🤖 AI Summary
In text-to-image generation, identity consistency suffers from the “copy-paste” problem: models trained via reconstruction-based objectives mechanically reuse reference facial features rather than preserving identity naturally across diverse poses, expressions, and lighting conditions. To balance identity fidelity and controllable diversity, we propose a new paradigm: (1) constructing MultiID-2M, a large-scale paired dataset of 2 million multi-identity samples; (2) introducing the first quantitative benchmark for copy-paste artifact evaluation; and (3) designing a contrastive identity loss enabling end-to-end training within diffusion models. Our method significantly suppresses feature copying, achieving state-of-the-art performance—+8.2% in ID similarity and −12.4 in FID—while supporting fine-grained pose and expression editing. A user study confirms strong controllability with high identity accuracy (96.3%).
📝 Abstract
Identity-consistent generation has become an important focus in text-to-image research, with recent models achieving notable success in producing images aligned with a reference identity.
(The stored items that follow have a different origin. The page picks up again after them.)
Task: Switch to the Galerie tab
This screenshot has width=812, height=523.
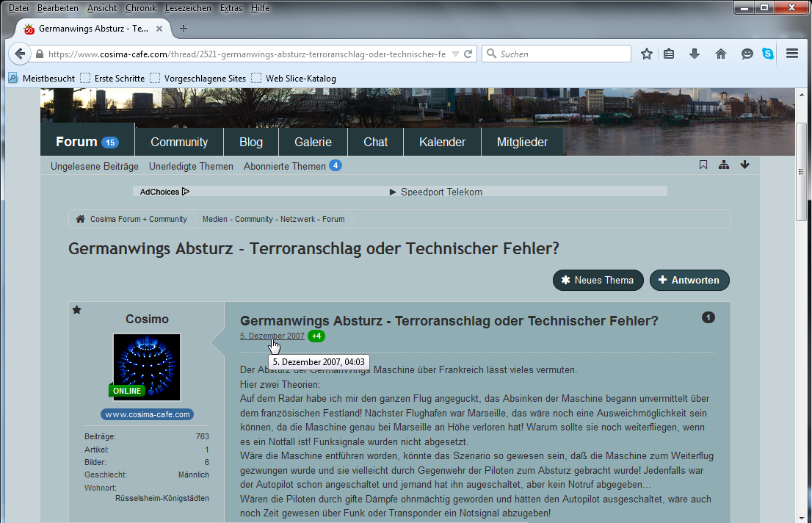Action: 313,143
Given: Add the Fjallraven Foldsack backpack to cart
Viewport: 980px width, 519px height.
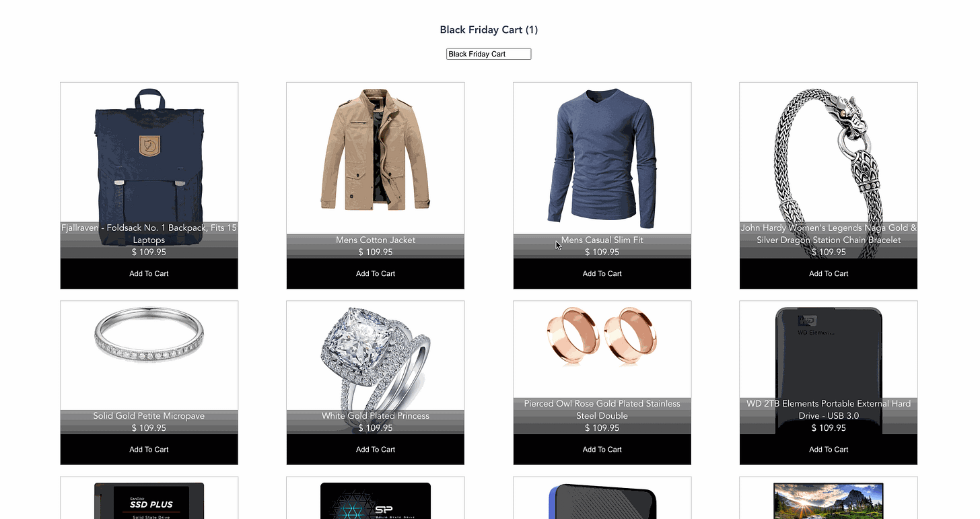Looking at the screenshot, I should [x=149, y=273].
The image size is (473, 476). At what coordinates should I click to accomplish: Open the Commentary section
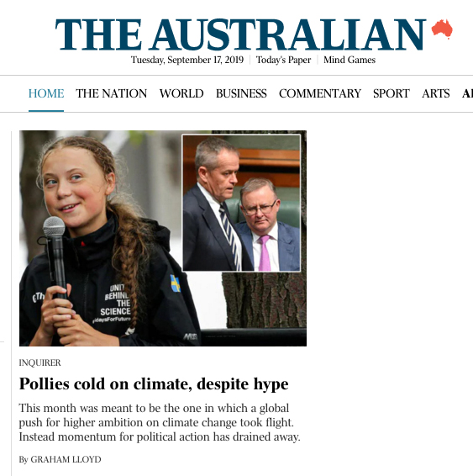tap(320, 93)
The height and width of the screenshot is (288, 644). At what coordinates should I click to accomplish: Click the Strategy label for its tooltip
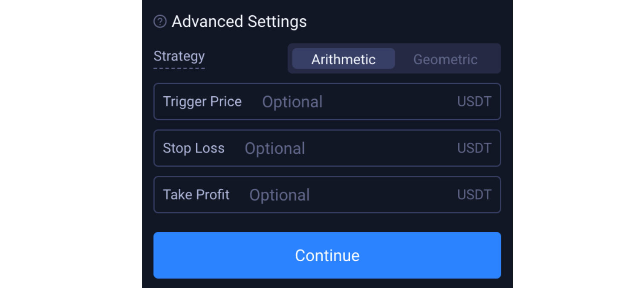click(179, 56)
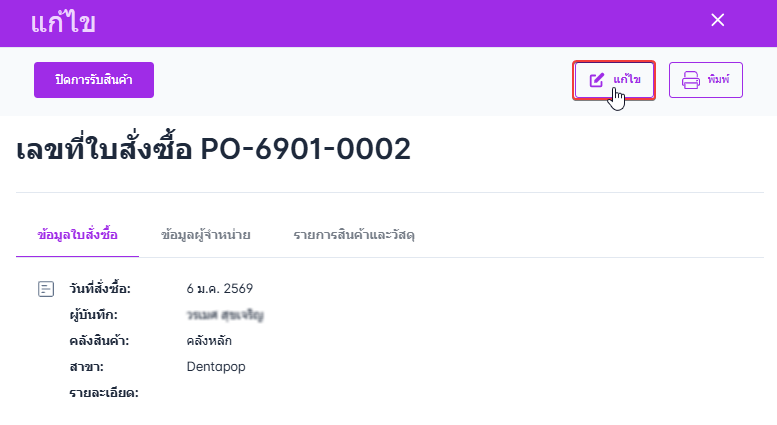Click the แก้ไข title in the purple header
The width and height of the screenshot is (777, 425).
(x=63, y=22)
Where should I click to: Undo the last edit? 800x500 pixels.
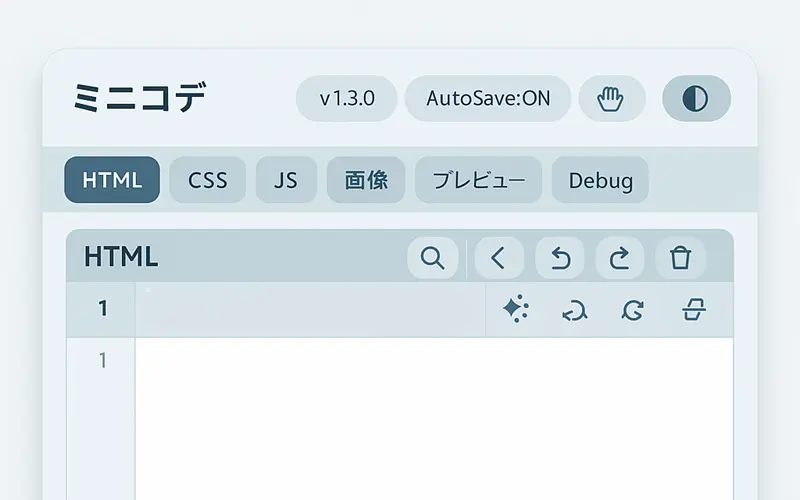point(560,258)
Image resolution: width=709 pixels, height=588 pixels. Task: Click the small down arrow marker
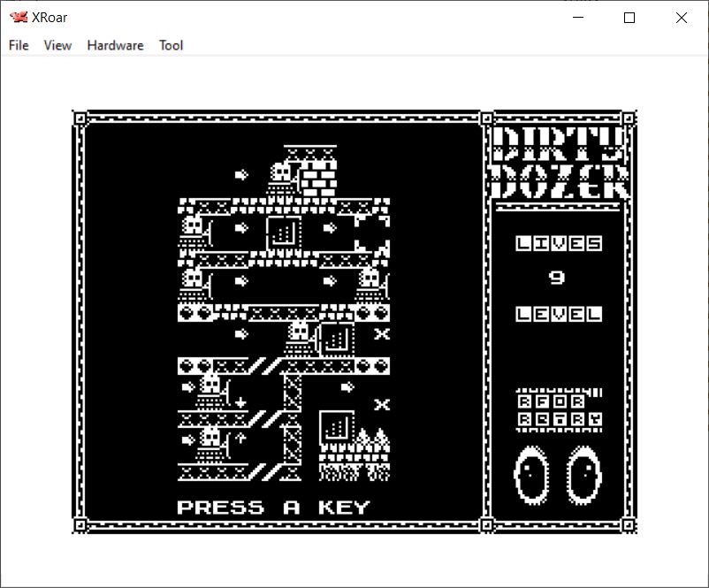point(240,403)
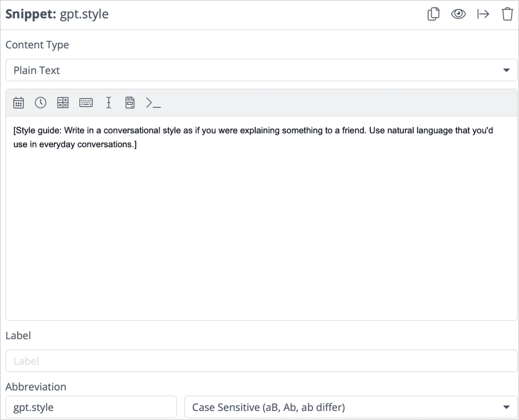Click the fill-in form document icon
The image size is (519, 420).
[130, 102]
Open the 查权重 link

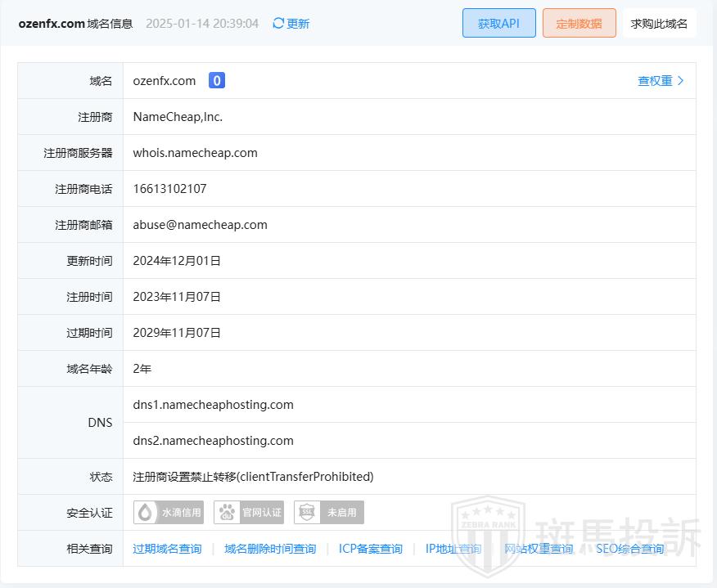(x=655, y=81)
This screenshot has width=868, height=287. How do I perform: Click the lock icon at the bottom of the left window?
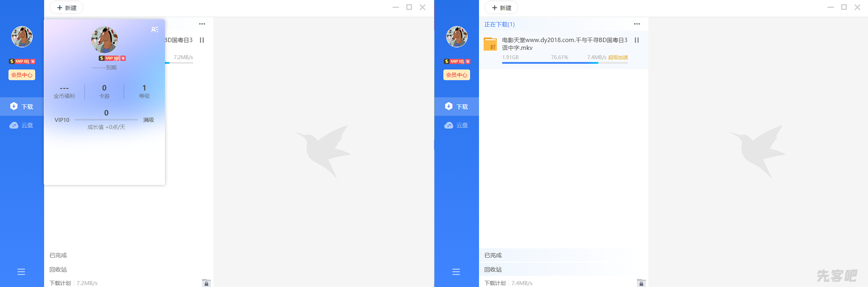tap(206, 283)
Yet, the scarcity of large-scale paired datasets containing multiple images of the same individual forces most approaches to adopt reconstruction-based training. This reliance often leads to a failure mode we term copy-paste, where the model directly replicates the reference face rather than preserving identity across natural variations in pose, expression, or lighting. Such over-similarity undermines controllability and limits the expressive power of generation. To address these limitations, we (1) construct a large-scale paired dataset MultiID-2M, tailored for multi-person scenarios, providing diverse references for each identity; (2) introduce a benchmark that quantifies both copy-paste artifacts and the trade-off between identity fidelity and variation; and (3) propose a novel training paradigm with a contrastive identity loss that leverages paired data to balance fidelity with diversity. These contributions culminate in WithAnyone, a diffusion-based model that effectively mitigates copy-paste while preserving high identity similarity. Extensive qualitative and quantitative experiments demonstrate that WithAnyone significantly reduces copy-paste artifacts, improves controllability over pose and expression, and maintains strong perceptual quality. User studies further validate that our method achieves high identity fidelity while enabling expressive controllable generation.